Ms Crocetti's artist statement at the first display of her exhibit on Memorial Day 2006
I find that when numbers get past a certain size they are just big numbers, and the abstractness of numbers numb us to the reality of the situation. I have made one small 4 inch figure for every person who has died in Iraq since we invaded.
At this point in time for every US troop member we have lost there have been 16 Iraqi. It is important to me that we as a nation recognize not just our loses, but the losses we have caused. At the same time, honoring our own and being respectful of them is paramount to my piece/peace.
I want people on both sides of the war debate to come see my work, it is a memorial. Each American figure has an American Flag across his/her chest and then 16 anonymous shadow figures standing behind. The shadow figures represent the 1:16 ratio of Iraqi dead to American dead. The 1:16 ratio is very conservative; we do not know exactly how many Iraqis have died. Of the 39,400 known Iraqi dead only 3,500 of them have been named, the other 90% are anonymous to us. They are certainly not anonymous to their families.
During the last two months I have gotten our community involved in catching up with the Iraqi body count. During these work parties while we were cutting out clay bodies we talked.
In the making and the talking we feel as if we are doing something. Grieving is an active process, not a passive one, and recovery is a choice. It is my belief that as a nation we are in denial and have not yet begun to mourn. We need to start the grieving process now, because it is painful and uncomfortable and the sooner we start acknowledging our culpability and responsibility the sooner we will stop inflicting grief upon others.
Memorials are usually held after someone has died. Honoring those who have died on both sides of the battle field while the battle continues to rage makes my work political. It is my aim to honor those who have died as respectfully as possible while making the growing abstract number visible and tangible. War is war; I am not interested in conversations about how and why we got into this situation.

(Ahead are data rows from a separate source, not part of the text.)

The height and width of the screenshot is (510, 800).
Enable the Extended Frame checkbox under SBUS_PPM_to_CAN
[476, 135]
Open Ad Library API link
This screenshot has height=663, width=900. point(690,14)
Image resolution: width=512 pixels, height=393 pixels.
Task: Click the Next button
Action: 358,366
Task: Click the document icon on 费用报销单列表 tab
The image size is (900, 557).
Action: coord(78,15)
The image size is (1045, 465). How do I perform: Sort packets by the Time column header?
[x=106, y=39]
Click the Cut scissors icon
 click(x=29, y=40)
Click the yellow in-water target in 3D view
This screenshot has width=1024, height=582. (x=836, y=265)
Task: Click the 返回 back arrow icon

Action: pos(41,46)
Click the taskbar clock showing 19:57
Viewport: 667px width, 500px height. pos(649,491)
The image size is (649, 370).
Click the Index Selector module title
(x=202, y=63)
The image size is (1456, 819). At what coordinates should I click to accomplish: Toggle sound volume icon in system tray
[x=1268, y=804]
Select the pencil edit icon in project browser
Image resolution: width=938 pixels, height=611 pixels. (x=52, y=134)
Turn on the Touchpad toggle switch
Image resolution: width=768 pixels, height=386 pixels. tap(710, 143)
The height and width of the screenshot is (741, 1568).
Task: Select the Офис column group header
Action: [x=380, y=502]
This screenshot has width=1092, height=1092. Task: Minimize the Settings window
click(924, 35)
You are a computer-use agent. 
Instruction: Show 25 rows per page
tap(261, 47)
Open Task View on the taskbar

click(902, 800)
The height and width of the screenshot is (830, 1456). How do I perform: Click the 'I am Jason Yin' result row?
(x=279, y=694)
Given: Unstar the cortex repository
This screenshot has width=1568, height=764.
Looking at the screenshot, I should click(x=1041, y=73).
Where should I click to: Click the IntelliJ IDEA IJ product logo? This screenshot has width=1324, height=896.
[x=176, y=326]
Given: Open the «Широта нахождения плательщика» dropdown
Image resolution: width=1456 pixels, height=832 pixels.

I am in mourning; eventually as a nation we will need to mourn the dead, maybe the sooner we get started the sooner we will stop.
I am in mourning, too. 5 years ago on Memorial Day, I received that knock on the door that so many military families fear. I was told that my son, 1Lt Ken Ballard was coming home from Iraq in a flag covered casket.
To see the human cost of war displayed in such a bold way as is on display at DeAnza College, should draw visitors in, to at least, have an internal conversation with themselves to ask if this loss of life is okay with them. The war has been sanitized and the costs kept under cover so that the general population has not been affected. We, Gold Star Families, who have lost a loved one in war, mourn the dead every day, but when will the rest of our country share in this grief? Ms Crocetti is right, "eventually as a nation we will need to mourn the dead, maybe the sooner we get started the sooner we will stop".
This installation will be on exhibit until June; I encourage you to visit and for you to view this abstract measurement of grief. If only for a few minutes, you will be able to share in the grief of the 4297 families, including my own.
Yesterday marked the 5 year anniversary of the death of Sgt Sherwood Baker and today is the 5 year anniversary of the death of Sgt Adam Estep- my thoughts are with their families and friends.